Screven County operates 3 public schools serving 2,048 students, placing it among the smaller districts in Georgia. The school portfolio breaks down into 1 other, 1 high, 1 middle schools, giving families a clear picture of grade-band coverage before they move, rent, or enrol. Aggregated across those campuses, enrollment totals 2,066 pupils using the NCES Common Core of Data (CCD) 2022-23 release, and the district is geographically located in Screven County County.
Per-pupil expenditure runs $14,453 according to the NCES F-33 School District Finance Survey, which aggregates every revenue and spending line reported under federal accounting standards. The funding mix is 30.1% local, 47.5% state, and 22.4% federal — a breakdown that matters because districts leaning heavily on local revenue are more exposed to property-tax swings, while higher federal shares typically track Title I concentration. Average teacher compensation clocks in at $77,537 per NCES F-33, a signal of the district's ability to recruit and retain staff against neighbouring districts. The district's equity score — 58/100, ranked #84 of 216 in Georgia against a state average of 50 — measures how evenly funding reaches schools within its boundaries.
Academic infrastructure includes 1 of 3 schools offering Advanced Placement (4 AP courses district-wide), a 521.2:1 student-counselor ratio, above the 250:1 ASCA recommendation, and 25.6% chronic absenteeism from the 2021-22 Civil Rights Data Collection. Demographically, the student body averages 47.4% African American, 44.0% White, 3.9% Hispanic or Latino across the district's schools.
Screven County Elementary School accounts for 48.6% of all Screven County student enrollment
That concentration — well above the 8.4% national median for largest-entity share — means Screven County-wide averages can mask substantial variation outside the dominant entity. Grade band: other. A single dominant campus often anchors a district's program offerings and staffing patterns; the share helps explain why district-wide averages may not reflect the typical neighbourhood-school experience. When one entity dominates a region's footprint, its programmatic and budget decisions effectively set policy for a majority of the affected population.
Screven County school enrollment varies 2.2× across entities
Screven County school enrollment ranges from 452 students (lowest) to 1,005 students (highest), a spread of 553 students. That relatively narrow ratio reflects an unusually homogeneous campus portfolio — most districts have a wider mix of school sizes. Per-school staffing ratios, programme availability, and capital-renovation cycles often diverge inside the same district based on enrollment shape.
Screven County has higher-than-average Title I eligibility — 63.2% of the population qualifies for free or reduced-price lunch
free or reduced-price lunch eligibility is the federal threshold for Title I funding allocations, established under the Every Student Succeeds Act (ESSA, 2015). Areas above 75% eligibility receive concentration grants on top of the basic Title I formula.

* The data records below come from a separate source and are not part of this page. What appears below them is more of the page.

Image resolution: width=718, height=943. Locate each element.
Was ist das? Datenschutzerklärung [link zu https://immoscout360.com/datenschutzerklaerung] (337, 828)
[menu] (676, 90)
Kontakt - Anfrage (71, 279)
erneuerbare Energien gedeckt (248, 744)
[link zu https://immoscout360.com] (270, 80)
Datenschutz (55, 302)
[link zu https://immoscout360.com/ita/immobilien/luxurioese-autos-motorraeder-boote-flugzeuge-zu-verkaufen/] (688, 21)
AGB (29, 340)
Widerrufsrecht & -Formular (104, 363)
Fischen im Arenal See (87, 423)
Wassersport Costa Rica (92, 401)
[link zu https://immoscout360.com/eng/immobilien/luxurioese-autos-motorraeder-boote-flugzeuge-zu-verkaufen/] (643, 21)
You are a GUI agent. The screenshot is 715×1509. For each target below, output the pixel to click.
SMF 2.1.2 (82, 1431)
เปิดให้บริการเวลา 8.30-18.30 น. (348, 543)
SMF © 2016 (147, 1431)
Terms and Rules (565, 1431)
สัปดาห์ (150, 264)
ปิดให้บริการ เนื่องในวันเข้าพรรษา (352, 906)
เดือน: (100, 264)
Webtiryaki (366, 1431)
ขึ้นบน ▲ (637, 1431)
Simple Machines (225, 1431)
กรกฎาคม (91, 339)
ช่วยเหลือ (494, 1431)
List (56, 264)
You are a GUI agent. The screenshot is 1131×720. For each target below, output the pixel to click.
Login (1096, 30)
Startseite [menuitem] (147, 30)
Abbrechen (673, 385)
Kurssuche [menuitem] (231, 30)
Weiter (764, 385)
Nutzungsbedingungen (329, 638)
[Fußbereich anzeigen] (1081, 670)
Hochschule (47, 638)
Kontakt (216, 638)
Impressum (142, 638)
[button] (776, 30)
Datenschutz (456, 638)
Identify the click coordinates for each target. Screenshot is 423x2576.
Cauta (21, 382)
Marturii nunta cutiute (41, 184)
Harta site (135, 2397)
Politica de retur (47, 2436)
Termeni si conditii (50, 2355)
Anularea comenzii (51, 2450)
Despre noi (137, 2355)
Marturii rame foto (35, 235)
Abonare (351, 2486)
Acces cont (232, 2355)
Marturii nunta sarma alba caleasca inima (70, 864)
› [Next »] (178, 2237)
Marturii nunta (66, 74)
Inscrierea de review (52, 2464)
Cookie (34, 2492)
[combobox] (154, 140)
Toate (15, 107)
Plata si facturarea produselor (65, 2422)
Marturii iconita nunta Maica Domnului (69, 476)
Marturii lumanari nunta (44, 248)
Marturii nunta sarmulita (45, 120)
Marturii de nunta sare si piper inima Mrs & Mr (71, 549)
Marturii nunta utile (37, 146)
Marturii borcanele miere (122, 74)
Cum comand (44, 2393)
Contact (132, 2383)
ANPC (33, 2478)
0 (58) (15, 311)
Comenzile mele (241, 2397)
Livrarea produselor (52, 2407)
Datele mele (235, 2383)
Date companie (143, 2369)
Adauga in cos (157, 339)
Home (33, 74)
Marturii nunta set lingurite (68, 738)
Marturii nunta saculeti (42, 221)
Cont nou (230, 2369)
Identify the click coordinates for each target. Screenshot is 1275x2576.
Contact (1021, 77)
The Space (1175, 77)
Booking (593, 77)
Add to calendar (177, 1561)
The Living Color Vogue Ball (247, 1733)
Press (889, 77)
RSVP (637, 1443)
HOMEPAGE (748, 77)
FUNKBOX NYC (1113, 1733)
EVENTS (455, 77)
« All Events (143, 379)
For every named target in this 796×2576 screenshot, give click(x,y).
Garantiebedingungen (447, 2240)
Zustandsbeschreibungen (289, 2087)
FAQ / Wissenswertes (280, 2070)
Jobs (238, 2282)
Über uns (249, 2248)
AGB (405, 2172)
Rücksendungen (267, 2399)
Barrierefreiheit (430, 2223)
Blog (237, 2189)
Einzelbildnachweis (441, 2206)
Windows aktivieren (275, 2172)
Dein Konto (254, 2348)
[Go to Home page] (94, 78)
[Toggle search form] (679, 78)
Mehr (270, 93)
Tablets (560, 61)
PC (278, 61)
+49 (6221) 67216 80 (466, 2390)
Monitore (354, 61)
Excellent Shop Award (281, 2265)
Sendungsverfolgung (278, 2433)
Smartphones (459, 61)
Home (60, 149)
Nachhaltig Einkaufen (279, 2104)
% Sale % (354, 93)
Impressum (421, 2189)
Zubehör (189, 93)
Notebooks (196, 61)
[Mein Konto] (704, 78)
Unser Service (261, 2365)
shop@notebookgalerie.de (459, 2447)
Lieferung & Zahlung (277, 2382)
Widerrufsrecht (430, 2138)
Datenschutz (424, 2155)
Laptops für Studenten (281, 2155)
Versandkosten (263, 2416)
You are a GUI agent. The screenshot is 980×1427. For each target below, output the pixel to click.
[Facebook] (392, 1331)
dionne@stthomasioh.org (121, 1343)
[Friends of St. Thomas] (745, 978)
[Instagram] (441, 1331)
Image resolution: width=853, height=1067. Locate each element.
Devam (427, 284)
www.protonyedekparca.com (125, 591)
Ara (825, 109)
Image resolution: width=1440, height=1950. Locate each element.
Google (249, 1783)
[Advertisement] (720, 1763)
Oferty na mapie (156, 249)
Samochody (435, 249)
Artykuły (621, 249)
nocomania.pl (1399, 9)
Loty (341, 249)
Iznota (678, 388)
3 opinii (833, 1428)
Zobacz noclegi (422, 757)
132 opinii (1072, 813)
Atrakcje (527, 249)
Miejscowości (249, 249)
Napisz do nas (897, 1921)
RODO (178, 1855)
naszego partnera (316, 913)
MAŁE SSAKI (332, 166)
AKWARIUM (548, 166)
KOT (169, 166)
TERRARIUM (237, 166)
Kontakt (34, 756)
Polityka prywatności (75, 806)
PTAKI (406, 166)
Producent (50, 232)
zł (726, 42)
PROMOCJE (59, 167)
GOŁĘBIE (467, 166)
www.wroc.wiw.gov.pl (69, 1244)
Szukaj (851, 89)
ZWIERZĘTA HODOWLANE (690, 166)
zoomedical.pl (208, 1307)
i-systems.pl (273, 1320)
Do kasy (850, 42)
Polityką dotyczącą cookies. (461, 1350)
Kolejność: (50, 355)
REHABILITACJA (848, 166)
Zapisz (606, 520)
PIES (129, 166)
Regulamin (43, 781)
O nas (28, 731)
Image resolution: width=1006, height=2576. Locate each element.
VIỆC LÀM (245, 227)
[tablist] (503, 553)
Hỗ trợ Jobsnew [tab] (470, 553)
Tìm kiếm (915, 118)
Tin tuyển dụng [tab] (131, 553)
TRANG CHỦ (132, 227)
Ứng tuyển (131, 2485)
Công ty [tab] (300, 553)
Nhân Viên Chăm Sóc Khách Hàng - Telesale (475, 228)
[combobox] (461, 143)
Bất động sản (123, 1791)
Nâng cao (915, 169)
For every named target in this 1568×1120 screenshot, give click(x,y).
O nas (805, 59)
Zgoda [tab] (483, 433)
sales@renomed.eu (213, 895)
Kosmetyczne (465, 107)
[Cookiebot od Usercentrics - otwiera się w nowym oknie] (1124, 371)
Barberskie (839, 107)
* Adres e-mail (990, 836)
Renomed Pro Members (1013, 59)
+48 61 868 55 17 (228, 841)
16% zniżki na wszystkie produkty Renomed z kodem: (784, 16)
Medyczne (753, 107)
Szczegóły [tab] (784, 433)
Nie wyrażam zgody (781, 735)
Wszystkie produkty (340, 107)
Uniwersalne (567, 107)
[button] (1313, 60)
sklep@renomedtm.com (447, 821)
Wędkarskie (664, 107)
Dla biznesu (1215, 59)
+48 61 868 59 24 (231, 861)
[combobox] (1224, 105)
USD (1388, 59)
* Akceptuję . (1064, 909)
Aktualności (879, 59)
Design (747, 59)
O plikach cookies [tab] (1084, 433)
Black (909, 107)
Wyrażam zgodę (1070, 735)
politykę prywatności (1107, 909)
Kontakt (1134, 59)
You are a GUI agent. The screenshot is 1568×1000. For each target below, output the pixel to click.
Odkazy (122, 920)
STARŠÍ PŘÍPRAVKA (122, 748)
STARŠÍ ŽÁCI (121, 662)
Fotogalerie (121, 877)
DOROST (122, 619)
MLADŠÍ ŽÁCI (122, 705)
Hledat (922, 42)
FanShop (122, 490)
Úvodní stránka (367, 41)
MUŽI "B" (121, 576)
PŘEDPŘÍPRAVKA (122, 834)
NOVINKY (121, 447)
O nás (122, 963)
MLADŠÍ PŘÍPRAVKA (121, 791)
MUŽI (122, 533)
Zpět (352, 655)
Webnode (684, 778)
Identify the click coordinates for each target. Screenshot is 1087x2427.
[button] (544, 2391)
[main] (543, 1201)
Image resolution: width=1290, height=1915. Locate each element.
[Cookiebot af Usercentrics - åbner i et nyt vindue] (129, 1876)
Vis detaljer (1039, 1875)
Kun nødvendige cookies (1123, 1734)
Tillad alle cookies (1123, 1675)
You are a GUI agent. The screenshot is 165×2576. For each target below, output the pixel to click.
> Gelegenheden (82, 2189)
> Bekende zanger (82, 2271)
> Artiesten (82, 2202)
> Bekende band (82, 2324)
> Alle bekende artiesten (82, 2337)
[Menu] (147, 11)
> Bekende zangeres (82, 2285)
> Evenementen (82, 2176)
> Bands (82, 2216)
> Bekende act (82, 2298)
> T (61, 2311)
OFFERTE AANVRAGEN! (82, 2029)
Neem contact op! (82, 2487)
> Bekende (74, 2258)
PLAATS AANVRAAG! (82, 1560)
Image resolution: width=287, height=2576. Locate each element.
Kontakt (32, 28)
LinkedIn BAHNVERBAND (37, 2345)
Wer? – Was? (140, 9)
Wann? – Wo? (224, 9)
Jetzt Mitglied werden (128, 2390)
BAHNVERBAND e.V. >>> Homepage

Regions with eligibility this high typically draw a substantially larger federal funding share relative to their local tax base, which can either offset or reinforce existing gaps depending on allocation policy.
Screven County student-counselor ratio is 521:1 — high (typically associated with staffing constraints that limit per-student counselor time; CRDC data shows higher ratios cluster in larger urban systems)
student-counselor ratio is the simplest comparative metric but it does not capture the full picture: the ratio counts FTE counselors against total enrollment — districts that contract intervention or social-emotional staff outside the counselor classification may be under-counted Higher values may reflect larger urban scale or recent resource constraints that have widened the gap.
Screven County chronic absenteeism rate is 25.6% — near the typical range (US average ~28) — aligned with the national post-pandemic baseline of roughly 28% chronic absenteeism
chronic absenteeism rate is the simplest comparative metric but it does not capture the full picture: a student is chronically absent if they miss ≥10% of enrolled days for any reason — illness, family obligations, or disengagement Variation between sub-units within Screven County is typically wider than the Screven County-aggregate figure suggests.
Screven County has 3 schools, including 1 other, 1 high, 1 middle. Total enrollment is 2,048 students.
How much does Screven County spend per student?
Screven County spends $14,453 per student. The district has an equity score of 58/100, ranking #84 in Georgia.
What is the average teacher salary in Screven County?
The average teacher salary in Screven County is $77,537 per year, according to the NCES CCD F-33 Finance Survey.
What is the average rent near Screven County?
The HUD Fair Market Rent for a 2-bedroom in Screven County County is $N/A/month (2026). This affects housing affordability for families in the district.
What is the demographic composition of Screven County?
Screven County students are 47.4% African American, 44.0% White, 3.9% Hispanic or Latino, 0.4% Asian, averaged across 3 schools. Source: NCES CCD Membership 2024-25.
What is the equity score for Screven County?
Screven County has an equity score of 58/100, ranking #84 out of 216 districts in Georgia. This score measures resource distribution fairness across schools in the district.